--- Data to examine ---

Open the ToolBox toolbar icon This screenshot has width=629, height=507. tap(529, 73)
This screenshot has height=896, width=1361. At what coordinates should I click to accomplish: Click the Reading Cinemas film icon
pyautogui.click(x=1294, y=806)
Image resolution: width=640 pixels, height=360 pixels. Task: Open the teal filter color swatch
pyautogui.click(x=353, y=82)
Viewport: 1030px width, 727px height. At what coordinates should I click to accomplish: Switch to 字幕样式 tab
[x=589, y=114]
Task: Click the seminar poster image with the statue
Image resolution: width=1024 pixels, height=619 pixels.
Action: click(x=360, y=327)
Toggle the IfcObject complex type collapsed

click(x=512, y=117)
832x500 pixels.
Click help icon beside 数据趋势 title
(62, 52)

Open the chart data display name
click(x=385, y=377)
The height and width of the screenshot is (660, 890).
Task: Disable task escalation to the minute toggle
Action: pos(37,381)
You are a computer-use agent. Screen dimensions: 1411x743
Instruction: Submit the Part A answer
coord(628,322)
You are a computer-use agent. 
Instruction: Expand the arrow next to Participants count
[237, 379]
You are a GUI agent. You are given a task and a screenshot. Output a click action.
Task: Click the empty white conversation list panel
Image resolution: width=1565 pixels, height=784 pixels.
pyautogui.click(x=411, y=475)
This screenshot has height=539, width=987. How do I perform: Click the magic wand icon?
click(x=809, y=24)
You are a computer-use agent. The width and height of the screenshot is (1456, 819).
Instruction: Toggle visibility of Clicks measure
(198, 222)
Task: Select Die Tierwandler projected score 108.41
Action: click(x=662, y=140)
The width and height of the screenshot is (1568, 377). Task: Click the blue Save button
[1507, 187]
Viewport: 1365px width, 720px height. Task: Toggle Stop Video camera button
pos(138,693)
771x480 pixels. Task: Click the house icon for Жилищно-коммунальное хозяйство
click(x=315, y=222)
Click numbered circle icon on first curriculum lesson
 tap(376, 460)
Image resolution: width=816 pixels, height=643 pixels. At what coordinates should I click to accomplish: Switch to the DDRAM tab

---

If a line of the data holds the string "agent", list it.

**Written answer**.
You are a computer-use agent. Screen dimensions: 1411x743
You are a computer-use agent. 
You are a GUI agent. You are given a task and a screenshot. Output a click action.
You are a computer-use agent. The width and height of the screenshot is (1456, 819).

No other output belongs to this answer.